A “Yankee” if there ever was one, Buckley’s libertarian/conservative
views were more in line with those of Southerners than of his high-caste New
England and London raising.
Arthur
Schlesinger, on the other hand, was a liberal professor, a Kennedy advisor and
biographer. Politically, he and Buckley
could not have been further apart. What
they held in common was a love for history and a strong belief that it should
be taught objectively. They also spoke
often of the need of intellectual history (the history of ideas and
philosophies), not just political history (dates, wars, elections).
As
Buckley and Schlesinger discussed the value of historical studies on “Firing
Line,” it wasn’t Buckley the wordsmith who uttered the chief quote of the
day.
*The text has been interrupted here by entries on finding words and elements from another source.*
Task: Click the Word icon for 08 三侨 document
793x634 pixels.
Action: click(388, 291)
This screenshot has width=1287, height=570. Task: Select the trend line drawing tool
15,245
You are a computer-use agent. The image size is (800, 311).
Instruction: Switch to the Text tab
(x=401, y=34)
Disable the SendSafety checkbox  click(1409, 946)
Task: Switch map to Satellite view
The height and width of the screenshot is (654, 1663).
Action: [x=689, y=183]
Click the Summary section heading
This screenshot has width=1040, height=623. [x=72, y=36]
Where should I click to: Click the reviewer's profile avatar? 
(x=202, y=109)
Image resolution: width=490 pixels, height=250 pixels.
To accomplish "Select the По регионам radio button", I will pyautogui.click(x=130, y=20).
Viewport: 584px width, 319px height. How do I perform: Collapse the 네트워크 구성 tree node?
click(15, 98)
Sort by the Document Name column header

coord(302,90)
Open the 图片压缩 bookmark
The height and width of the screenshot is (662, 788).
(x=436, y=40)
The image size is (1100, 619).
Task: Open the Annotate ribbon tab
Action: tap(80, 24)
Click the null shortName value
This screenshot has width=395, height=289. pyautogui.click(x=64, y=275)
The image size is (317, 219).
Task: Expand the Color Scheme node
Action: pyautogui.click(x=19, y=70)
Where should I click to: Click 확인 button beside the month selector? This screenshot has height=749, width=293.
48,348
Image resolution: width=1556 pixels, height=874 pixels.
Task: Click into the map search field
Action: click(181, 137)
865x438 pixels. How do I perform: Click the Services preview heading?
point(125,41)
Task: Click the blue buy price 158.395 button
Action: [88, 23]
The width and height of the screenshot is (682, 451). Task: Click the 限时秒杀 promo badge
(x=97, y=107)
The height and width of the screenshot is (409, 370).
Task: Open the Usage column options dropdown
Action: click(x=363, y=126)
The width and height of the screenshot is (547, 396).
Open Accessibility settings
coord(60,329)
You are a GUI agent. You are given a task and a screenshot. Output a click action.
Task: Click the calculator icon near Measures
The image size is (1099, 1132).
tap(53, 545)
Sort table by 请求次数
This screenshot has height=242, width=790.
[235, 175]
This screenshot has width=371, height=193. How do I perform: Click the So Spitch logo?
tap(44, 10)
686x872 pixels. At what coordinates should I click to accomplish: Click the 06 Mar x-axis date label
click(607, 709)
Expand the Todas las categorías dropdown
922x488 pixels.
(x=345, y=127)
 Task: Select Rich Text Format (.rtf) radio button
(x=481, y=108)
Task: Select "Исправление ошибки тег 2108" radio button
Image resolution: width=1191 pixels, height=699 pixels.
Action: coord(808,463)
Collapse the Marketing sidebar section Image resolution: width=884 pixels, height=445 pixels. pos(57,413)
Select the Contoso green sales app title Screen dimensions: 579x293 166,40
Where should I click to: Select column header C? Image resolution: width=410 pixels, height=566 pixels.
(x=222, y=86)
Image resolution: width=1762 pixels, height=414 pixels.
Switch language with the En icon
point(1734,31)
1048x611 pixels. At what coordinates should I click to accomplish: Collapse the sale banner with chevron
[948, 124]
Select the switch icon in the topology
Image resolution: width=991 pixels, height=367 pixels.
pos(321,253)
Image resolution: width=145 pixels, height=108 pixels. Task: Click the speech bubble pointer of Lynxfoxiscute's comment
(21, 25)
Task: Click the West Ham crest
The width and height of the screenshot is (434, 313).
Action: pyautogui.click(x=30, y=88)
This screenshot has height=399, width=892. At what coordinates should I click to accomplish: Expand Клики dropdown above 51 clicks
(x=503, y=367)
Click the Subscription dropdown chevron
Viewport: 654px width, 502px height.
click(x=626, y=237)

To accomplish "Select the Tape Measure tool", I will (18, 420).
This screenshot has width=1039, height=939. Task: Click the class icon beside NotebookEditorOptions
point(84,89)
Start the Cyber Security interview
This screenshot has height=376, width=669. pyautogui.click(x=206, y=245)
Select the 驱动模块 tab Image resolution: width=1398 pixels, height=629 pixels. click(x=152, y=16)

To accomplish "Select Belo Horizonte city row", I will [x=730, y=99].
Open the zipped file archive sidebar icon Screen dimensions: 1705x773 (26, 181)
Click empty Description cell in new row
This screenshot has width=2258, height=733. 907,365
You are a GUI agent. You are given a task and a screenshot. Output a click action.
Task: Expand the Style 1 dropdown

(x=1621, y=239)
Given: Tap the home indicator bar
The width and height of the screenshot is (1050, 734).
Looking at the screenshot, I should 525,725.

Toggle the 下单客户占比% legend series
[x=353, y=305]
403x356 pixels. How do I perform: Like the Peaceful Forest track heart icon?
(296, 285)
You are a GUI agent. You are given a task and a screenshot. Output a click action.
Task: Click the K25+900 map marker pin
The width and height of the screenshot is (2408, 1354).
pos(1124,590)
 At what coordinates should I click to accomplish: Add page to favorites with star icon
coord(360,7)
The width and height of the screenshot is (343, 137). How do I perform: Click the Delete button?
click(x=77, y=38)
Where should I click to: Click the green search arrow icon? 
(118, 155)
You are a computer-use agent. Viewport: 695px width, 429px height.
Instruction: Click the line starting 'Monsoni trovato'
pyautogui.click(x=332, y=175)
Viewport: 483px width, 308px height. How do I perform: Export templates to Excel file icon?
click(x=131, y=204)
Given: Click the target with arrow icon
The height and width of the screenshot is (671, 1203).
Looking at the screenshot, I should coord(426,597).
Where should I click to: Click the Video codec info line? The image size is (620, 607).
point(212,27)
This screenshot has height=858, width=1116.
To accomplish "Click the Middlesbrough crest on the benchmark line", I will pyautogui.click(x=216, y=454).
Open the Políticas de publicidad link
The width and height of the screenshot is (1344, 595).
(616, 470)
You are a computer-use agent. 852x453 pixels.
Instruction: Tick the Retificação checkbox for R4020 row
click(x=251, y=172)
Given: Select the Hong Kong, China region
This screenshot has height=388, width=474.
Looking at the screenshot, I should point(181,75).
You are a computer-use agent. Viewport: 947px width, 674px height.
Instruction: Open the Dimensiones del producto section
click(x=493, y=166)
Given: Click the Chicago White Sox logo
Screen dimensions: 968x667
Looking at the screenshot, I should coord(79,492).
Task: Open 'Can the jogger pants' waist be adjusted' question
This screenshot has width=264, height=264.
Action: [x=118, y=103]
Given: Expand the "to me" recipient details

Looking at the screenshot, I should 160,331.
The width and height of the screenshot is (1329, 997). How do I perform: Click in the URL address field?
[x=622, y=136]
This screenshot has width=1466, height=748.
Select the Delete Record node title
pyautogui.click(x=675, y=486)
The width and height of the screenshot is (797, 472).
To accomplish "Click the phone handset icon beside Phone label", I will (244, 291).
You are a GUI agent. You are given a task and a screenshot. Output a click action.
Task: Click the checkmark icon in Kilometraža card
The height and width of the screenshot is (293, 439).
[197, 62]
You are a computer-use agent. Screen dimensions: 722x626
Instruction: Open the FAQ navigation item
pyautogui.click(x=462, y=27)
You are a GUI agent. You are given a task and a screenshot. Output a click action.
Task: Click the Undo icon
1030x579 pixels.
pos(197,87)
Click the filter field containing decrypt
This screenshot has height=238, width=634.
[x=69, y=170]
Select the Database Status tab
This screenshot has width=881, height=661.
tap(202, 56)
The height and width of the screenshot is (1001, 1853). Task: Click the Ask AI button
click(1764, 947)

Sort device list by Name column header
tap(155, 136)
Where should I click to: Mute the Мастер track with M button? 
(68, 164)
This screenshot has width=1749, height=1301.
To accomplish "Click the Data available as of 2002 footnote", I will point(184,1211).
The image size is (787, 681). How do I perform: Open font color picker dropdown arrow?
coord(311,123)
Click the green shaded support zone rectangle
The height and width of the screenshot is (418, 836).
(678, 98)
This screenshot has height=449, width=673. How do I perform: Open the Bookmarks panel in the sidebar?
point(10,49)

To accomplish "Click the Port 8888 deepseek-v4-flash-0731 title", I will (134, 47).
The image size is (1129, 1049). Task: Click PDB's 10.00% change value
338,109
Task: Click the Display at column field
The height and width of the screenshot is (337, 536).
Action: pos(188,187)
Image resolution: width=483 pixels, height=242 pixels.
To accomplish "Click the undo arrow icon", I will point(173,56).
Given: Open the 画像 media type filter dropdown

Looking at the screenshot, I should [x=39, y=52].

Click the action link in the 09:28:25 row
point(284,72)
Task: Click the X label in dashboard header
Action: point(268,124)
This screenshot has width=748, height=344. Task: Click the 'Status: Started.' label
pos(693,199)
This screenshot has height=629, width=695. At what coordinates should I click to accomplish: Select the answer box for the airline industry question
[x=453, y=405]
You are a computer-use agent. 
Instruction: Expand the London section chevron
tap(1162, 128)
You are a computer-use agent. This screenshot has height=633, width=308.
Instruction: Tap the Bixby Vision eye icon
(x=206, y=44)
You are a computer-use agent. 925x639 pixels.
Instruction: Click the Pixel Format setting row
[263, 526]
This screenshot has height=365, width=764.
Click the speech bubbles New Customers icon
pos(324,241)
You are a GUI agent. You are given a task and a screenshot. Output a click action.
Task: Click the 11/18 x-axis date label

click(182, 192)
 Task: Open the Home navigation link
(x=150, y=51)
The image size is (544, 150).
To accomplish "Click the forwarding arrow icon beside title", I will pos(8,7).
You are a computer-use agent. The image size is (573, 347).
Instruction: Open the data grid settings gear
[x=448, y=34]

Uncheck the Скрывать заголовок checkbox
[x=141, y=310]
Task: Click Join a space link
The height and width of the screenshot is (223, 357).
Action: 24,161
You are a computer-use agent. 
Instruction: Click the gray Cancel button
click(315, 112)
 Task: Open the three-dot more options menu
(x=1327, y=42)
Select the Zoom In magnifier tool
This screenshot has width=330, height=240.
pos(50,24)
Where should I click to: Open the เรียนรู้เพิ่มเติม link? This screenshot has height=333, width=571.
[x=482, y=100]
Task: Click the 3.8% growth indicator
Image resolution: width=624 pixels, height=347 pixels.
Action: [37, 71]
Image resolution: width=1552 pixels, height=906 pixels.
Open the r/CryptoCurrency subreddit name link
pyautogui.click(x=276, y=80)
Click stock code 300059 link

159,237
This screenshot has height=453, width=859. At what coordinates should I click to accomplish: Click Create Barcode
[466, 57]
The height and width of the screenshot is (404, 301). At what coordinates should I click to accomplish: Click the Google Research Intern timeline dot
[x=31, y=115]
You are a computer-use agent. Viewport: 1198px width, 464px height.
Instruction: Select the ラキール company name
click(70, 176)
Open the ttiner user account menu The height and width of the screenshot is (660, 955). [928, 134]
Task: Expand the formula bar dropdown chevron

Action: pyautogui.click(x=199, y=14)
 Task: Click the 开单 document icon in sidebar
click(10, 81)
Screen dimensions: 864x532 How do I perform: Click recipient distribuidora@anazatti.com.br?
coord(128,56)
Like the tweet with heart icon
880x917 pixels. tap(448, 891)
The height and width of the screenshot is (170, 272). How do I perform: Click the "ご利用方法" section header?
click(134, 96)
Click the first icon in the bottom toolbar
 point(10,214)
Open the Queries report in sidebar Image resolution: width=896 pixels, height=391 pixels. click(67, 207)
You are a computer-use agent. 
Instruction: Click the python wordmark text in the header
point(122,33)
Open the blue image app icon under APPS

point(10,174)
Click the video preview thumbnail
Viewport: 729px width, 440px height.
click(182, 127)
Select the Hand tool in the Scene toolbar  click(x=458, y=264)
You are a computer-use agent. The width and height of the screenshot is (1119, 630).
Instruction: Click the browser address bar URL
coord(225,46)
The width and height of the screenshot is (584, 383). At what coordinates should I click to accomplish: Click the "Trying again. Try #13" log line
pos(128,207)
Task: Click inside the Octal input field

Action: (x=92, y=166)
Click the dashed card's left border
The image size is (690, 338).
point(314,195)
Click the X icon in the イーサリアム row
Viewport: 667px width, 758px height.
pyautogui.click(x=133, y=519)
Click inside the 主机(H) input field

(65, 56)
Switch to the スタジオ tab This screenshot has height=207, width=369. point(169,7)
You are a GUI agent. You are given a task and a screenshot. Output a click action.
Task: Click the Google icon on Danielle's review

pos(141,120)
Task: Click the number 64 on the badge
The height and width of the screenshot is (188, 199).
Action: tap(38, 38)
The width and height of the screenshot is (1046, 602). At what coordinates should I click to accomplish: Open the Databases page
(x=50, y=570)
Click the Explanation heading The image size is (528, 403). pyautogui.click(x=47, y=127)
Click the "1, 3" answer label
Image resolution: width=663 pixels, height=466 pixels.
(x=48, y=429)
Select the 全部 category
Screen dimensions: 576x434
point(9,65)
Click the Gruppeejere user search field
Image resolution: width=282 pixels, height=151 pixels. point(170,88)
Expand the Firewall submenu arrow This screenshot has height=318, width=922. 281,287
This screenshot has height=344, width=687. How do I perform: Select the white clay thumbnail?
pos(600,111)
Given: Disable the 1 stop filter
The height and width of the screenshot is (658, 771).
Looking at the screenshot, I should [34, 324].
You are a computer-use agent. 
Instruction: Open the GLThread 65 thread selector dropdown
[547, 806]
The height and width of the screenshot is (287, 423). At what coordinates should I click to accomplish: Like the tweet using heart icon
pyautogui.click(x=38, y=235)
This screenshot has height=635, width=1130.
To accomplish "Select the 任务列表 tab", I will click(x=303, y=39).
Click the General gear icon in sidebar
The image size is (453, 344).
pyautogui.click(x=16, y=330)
It was his political opposite Schlesinger,
the history professor. Schlesinger commented, “I believe history is
to the nation what memory is to the individual.”
And
so it is. We speak often of people we
know who are perhaps losing either their short term or long term memory. But ponder the ramifications of a nation that
does the same thing. How can freedom be
understood, appreciated, or preserved if our knowledge of its path is shady or
even nonexistent? How, without history
knowledge, can we know who we are as a nation?
Much
worse than losing one’s memory is never having one in the first place, yet this
is the condition many Americans find themselves in now. How many children today don’t remember their
father because they never saw him? How
many teens know nothing of free enterprise because they dropped out of school
just before reaching American history or economics?
In
recent conversation with Carol Paschal, founder and director of Cobb Street
Ministries, she told the heart-breaking story of a 4-year-old boy who asked her,
“Miss Carol, what’s a daddy?” Readers
who know Carol and know about her relentless efforts to help people will also
know that the child was answered lovingly and forthrightly. This child had no
memory loss. He had no knowledge of a
father to forget.
Buckley
asserted 68 years ago that academia was responsible for much of America’s
forgetfulness. His assertions were
prophetic. His death in 2008 prevented
him from knowing of how students at Washington and Lee University are clamoring
to have monuments of their school’s namesakes removed, of how the mayor of New
Orleans has treated certain statues there, or what Georgia gubernatorial
candidate Stacey Abrams said about Stone Mountain. Like Faulkner, Buckley believed the past
isn’t even past and that “it’s useless to try burying it.”
In
“God and Man at Yale,” Buckley wrote, “I propose to expose what I regard as an
extraordinarily irresponsible educational attitude which, under the protective
label, ‘academic freedom,’ has produced one of the most extraordinary
incongruities of our time: the institution that derives its moral and financial
support from Christian individualists and then addresses itself to the task of
persuading the sons of their supporters to be atheistic socialists.”
History
we don’t like is still our history. I
hope that I never forget Stalin, Hitler, or the black children who walked past
my house to a school shack while I rode into town on a new Bluebird school bus
to a nice building.
I
also hope Buckley will be read and heeded for a long, long time.